- _Task_
Could you rewrite the records below with every "computer-use agent" changed to "desktop agent" and nothing else altered?

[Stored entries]
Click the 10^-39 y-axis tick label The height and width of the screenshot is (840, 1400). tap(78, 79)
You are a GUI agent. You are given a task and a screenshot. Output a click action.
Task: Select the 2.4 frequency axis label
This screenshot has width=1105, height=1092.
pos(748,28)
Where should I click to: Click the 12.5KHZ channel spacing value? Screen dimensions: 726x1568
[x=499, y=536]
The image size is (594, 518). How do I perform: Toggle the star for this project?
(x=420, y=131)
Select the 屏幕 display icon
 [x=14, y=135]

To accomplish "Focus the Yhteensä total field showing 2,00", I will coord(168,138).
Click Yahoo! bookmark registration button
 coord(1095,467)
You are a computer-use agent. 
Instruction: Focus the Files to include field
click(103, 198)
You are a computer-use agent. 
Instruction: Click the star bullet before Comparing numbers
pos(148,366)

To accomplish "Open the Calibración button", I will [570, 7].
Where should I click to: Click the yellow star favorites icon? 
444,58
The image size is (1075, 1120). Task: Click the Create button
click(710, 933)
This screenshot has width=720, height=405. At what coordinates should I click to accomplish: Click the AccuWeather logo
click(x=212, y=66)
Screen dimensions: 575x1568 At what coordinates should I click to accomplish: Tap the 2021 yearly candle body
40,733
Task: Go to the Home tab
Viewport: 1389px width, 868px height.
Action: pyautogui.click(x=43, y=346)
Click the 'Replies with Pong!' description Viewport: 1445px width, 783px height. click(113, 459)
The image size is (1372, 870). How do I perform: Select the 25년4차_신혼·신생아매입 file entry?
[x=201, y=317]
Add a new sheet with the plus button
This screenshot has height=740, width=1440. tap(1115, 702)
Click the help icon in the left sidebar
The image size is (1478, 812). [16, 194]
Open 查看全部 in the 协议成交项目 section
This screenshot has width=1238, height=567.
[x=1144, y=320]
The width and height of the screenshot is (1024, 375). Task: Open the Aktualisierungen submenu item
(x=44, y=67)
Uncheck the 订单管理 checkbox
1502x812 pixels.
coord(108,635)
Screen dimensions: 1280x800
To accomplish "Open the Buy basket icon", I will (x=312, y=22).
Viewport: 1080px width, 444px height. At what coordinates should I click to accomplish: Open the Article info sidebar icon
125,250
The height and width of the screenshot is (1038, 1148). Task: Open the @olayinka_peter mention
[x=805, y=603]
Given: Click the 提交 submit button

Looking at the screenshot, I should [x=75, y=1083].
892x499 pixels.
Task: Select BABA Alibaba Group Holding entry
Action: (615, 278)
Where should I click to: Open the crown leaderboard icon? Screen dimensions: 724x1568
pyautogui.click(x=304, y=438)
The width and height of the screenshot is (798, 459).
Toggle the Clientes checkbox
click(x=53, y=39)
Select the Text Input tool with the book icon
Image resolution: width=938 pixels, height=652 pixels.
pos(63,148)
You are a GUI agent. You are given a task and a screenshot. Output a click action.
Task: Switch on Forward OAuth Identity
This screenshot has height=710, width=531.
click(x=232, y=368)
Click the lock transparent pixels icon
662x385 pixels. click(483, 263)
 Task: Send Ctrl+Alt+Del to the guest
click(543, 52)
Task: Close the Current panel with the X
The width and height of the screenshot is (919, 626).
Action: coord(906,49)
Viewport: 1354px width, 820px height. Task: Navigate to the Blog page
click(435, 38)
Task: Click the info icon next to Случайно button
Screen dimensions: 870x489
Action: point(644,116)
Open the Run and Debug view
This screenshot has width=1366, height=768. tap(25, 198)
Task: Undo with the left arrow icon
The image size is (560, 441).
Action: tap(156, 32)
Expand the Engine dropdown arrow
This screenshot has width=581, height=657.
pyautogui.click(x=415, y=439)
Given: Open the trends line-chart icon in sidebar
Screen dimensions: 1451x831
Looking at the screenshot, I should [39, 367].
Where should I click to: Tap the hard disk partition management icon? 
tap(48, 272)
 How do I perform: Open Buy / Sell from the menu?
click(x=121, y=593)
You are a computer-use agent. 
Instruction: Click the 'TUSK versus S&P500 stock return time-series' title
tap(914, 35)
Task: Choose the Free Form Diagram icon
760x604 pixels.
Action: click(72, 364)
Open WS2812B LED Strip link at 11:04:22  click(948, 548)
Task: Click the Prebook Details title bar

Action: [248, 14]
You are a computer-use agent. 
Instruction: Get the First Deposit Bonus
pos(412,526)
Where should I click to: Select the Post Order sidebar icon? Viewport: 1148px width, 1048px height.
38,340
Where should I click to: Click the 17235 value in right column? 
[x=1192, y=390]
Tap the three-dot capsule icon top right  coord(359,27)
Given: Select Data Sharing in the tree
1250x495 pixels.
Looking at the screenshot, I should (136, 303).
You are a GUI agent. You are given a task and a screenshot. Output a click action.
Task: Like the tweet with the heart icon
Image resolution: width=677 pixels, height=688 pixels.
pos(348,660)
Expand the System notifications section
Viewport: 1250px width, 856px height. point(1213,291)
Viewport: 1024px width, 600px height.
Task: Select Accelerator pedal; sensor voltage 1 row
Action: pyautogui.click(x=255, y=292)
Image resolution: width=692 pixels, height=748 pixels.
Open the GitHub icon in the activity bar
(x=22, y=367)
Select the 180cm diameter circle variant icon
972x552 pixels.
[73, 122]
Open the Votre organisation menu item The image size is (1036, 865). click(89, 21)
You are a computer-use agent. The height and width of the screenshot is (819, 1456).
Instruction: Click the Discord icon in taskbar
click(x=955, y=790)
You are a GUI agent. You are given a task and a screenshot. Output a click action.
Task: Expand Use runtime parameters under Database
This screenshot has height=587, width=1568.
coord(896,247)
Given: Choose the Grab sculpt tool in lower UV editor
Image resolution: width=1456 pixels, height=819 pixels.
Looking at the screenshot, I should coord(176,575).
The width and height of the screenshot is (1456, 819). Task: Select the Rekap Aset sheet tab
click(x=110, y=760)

- _Exercise output_
Click the 10^-39 y-axis tick label The height and width of the screenshot is (840, 1400). tap(78, 79)
You are a GUI agent. You are given a task and a screenshot. Output a click action.
Task: Select the 2.4 frequency axis label
This screenshot has width=1105, height=1092.
pos(748,28)
Where should I click to: Click the 12.5KHZ channel spacing value? Screen dimensions: 726x1568
[x=499, y=536]
The image size is (594, 518). How do I perform: Toggle the star for this project?
(x=420, y=131)
Select the 屏幕 display icon
 [x=14, y=135]

To accomplish "Focus the Yhteensä total field showing 2,00", I will coord(168,138).
Click Yahoo! bookmark registration button
 coord(1095,467)
You are a desktop agent. 
Instruction: Focus the Files to include field
click(103, 198)
You are a desktop agent. 
Instruction: Click the star bullet before Comparing numbers
pos(148,366)

To accomplish "Open the Calibración button", I will [570, 7].
Where should I click to: Click the yellow star favorites icon? 
444,58
The image size is (1075, 1120). Task: Click the Create button
click(710, 933)
This screenshot has width=720, height=405. At what coordinates should I click to accomplish: Click the AccuWeather logo
click(x=212, y=66)
Screen dimensions: 575x1568 At what coordinates should I click to accomplish: Tap the 2021 yearly candle body
40,733
Task: Go to the Home tab
Viewport: 1389px width, 868px height.
Action: pyautogui.click(x=43, y=346)
Click the 'Replies with Pong!' description Viewport: 1445px width, 783px height. click(113, 459)
The image size is (1372, 870). How do I perform: Select the 25년4차_신혼·신생아매입 file entry?
[x=201, y=317]
Add a new sheet with the plus button
This screenshot has height=740, width=1440. tap(1115, 702)
Click the help icon in the left sidebar
The image size is (1478, 812). [16, 194]
Open 查看全部 in the 协议成交项目 section
This screenshot has width=1238, height=567.
[x=1144, y=320]
The width and height of the screenshot is (1024, 375). Task: Open the Aktualisierungen submenu item
(x=44, y=67)
Uncheck the 订单管理 checkbox
1502x812 pixels.
coord(108,635)
Screen dimensions: 1280x800
To accomplish "Open the Buy basket icon", I will (x=312, y=22).
Viewport: 1080px width, 444px height. At what coordinates should I click to accomplish: Open the Article info sidebar icon
125,250
The height and width of the screenshot is (1038, 1148). Task: Open the @olayinka_peter mention
[x=805, y=603]
Given: Click the 提交 submit button

Looking at the screenshot, I should [x=75, y=1083].
892x499 pixels.
Task: Select BABA Alibaba Group Holding entry
Action: (615, 278)
Where should I click to: Open the crown leaderboard icon? Screen dimensions: 724x1568
pyautogui.click(x=304, y=438)
The width and height of the screenshot is (798, 459).
Toggle the Clientes checkbox
click(x=53, y=39)
Select the Text Input tool with the book icon
Image resolution: width=938 pixels, height=652 pixels.
pos(63,148)
You are a GUI agent. You are given a task and a screenshot. Output a click action.
Task: Switch on Forward OAuth Identity
This screenshot has height=710, width=531.
click(x=232, y=368)
Click the lock transparent pixels icon
662x385 pixels. click(483, 263)
 Task: Send Ctrl+Alt+Del to the guest
click(543, 52)
Task: Close the Current panel with the X
The width and height of the screenshot is (919, 626).
Action: coord(906,49)
Viewport: 1354px width, 820px height. Task: Navigate to the Blog page
click(435, 38)
Task: Click the info icon next to Случайно button
Screen dimensions: 870x489
Action: point(644,116)
Open the Run and Debug view
This screenshot has width=1366, height=768. tap(25, 198)
Task: Undo with the left arrow icon
The image size is (560, 441).
Action: tap(156, 32)
Expand the Engine dropdown arrow
This screenshot has width=581, height=657.
pyautogui.click(x=415, y=439)
Given: Open the trends line-chart icon in sidebar
Screen dimensions: 1451x831
Looking at the screenshot, I should [39, 367].
Where should I click to: Tap the hard disk partition management icon? 
tap(48, 272)
 How do I perform: Open Buy / Sell from the menu?
click(x=121, y=593)
You are a desktop agent. 
Instruction: Click the 'TUSK versus S&P500 stock return time-series' title
tap(914, 35)
Task: Choose the Free Form Diagram icon
760x604 pixels.
Action: click(72, 364)
Open WS2812B LED Strip link at 11:04:22  click(948, 548)
Task: Click the Prebook Details title bar

Action: [248, 14]
You are a desktop agent. 
Instruction: Get the First Deposit Bonus
pos(412,526)
Where should I click to: Select the Post Order sidebar icon? Viewport: 1148px width, 1048px height.
38,340
Where should I click to: Click the 17235 value in right column? 
[x=1192, y=390]
Tap the three-dot capsule icon top right  coord(359,27)
Given: Select Data Sharing in the tree
1250x495 pixels.
Looking at the screenshot, I should (136, 303).
You are a GUI agent. You are given a task and a screenshot. Output a click action.
Task: Like the tweet with the heart icon
Image resolution: width=677 pixels, height=688 pixels.
pos(348,660)
Expand the System notifications section
Viewport: 1250px width, 856px height. point(1213,291)
Viewport: 1024px width, 600px height.
Task: Select Accelerator pedal; sensor voltage 1 row
Action: pyautogui.click(x=255, y=292)
Image resolution: width=692 pixels, height=748 pixels.
Open the GitHub icon in the activity bar
(x=22, y=367)
Select the 180cm diameter circle variant icon
972x552 pixels.
[73, 122]
Open the Votre organisation menu item The image size is (1036, 865). click(89, 21)
You are a desktop agent. The height and width of the screenshot is (819, 1456).
Instruction: Click the Discord icon in taskbar
click(x=955, y=790)
You are a GUI agent. You are given a task and a screenshot. Output a click action.
Task: Expand Use runtime parameters under Database
This screenshot has height=587, width=1568.
coord(896,247)
Given: Choose the Grab sculpt tool in lower UV editor
Image resolution: width=1456 pixels, height=819 pixels.
Looking at the screenshot, I should coord(176,575).
The width and height of the screenshot is (1456, 819). Task: Select the Rekap Aset sheet tab
click(x=110, y=760)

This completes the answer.